> [Stated exercise]
Please copy the records word for word from their first line through the line that contains "This screenshot has", and leave the pictures out.

--- START Data for processing ---

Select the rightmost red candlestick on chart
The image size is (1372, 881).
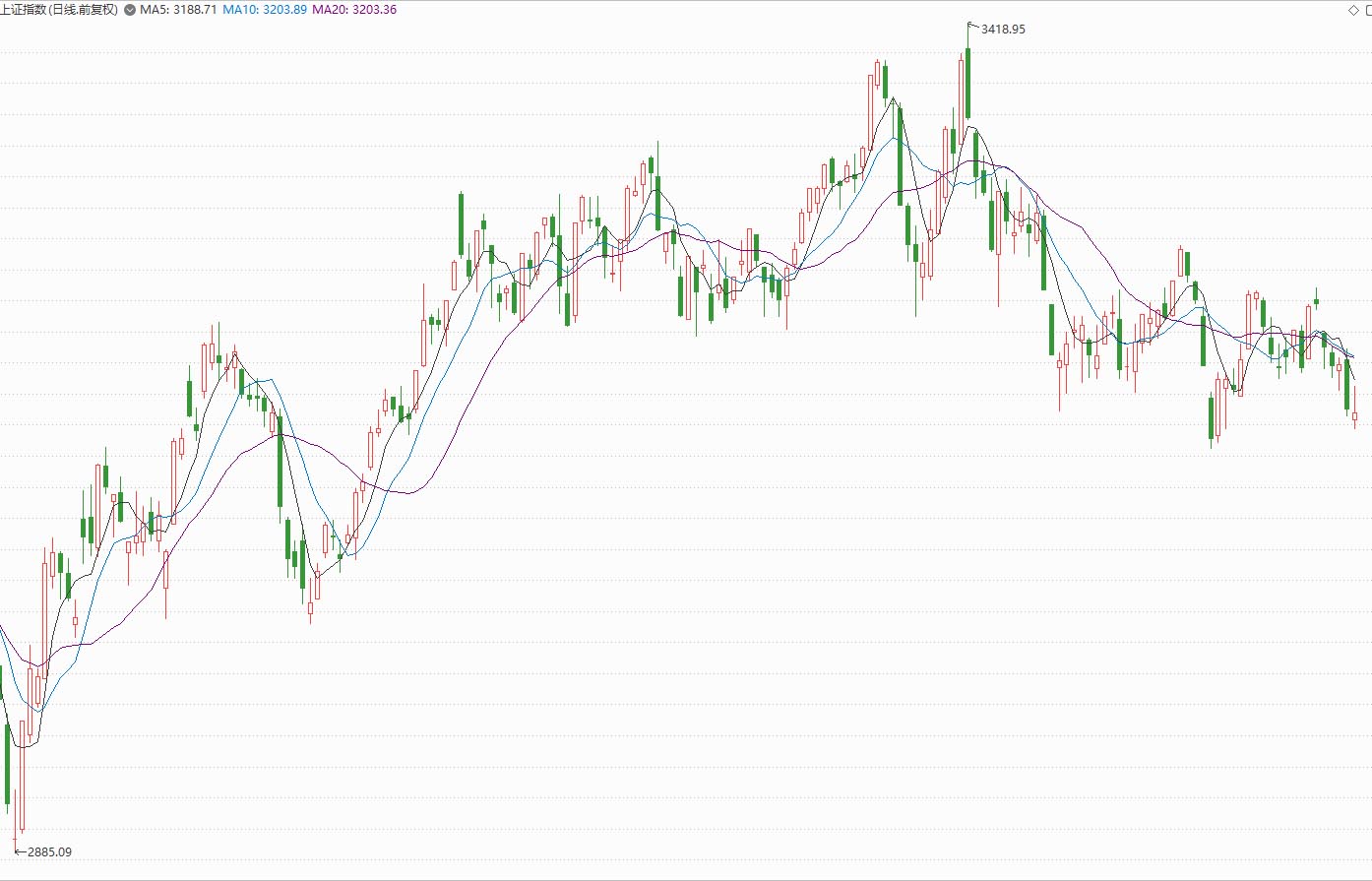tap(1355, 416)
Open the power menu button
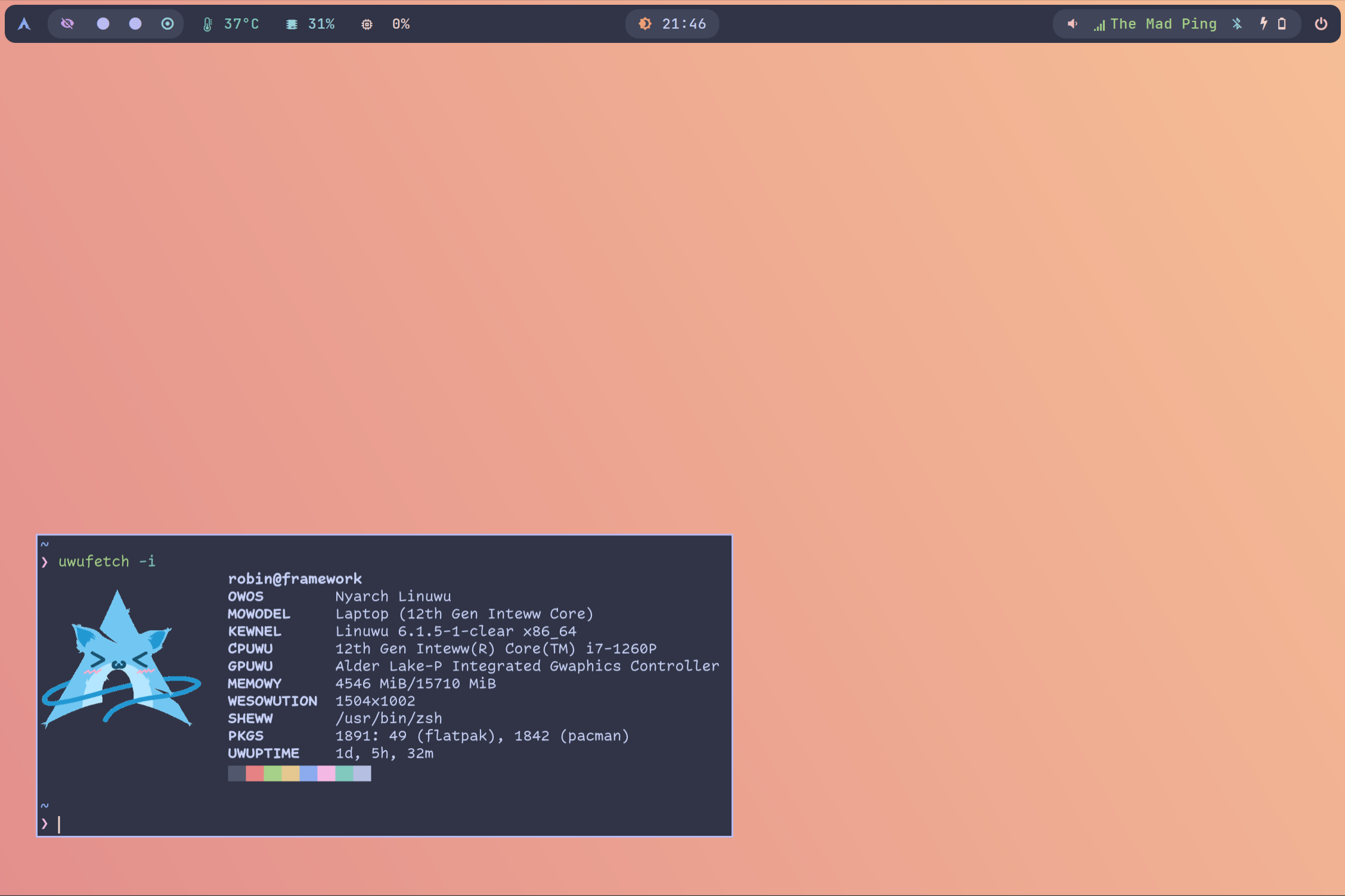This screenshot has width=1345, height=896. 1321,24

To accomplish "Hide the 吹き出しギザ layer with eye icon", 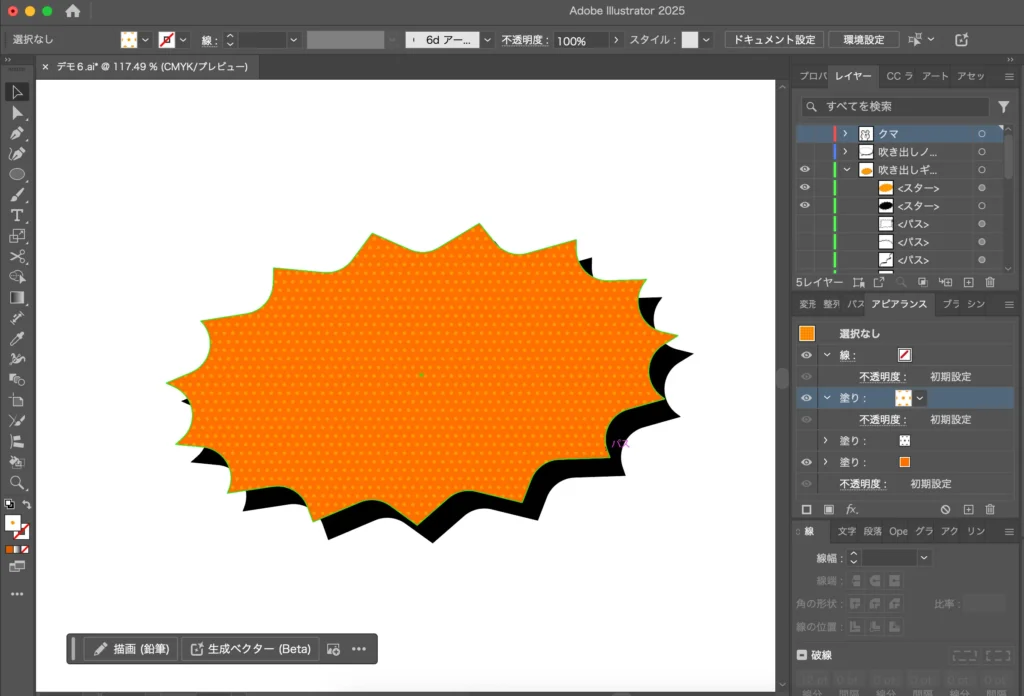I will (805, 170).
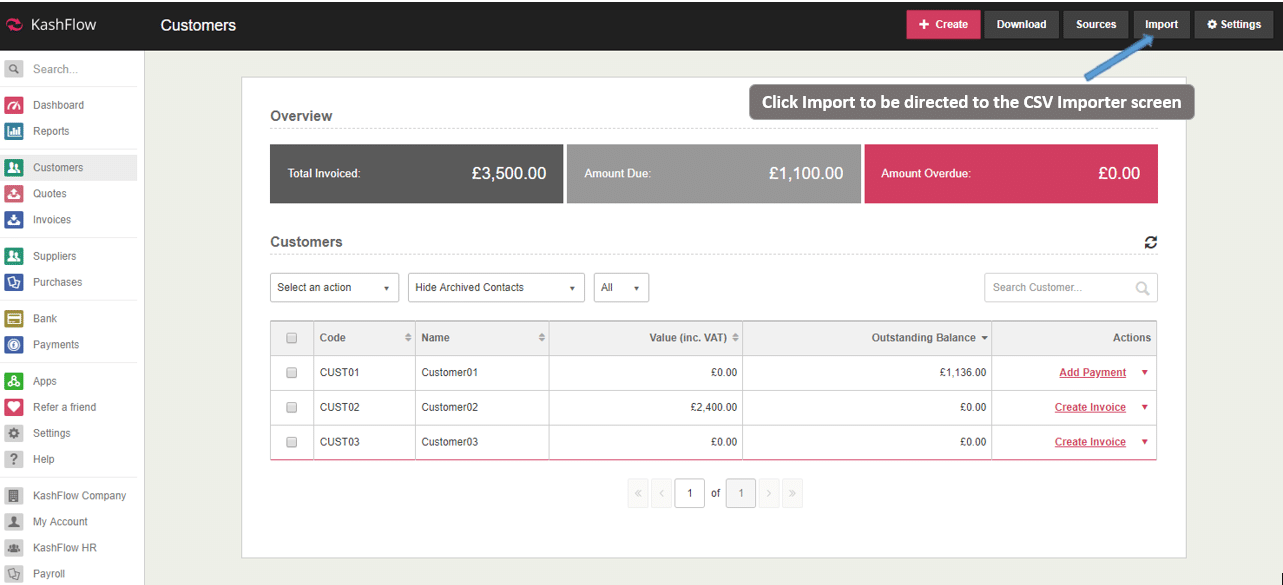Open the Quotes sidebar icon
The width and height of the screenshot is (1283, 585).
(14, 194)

--- END Data for processing ---

> [Complete answer]
Select the rightmost red candlestick on chart
The image size is (1372, 881).
tap(1355, 416)
Open the power menu button
This screenshot has width=1345, height=896. 1321,24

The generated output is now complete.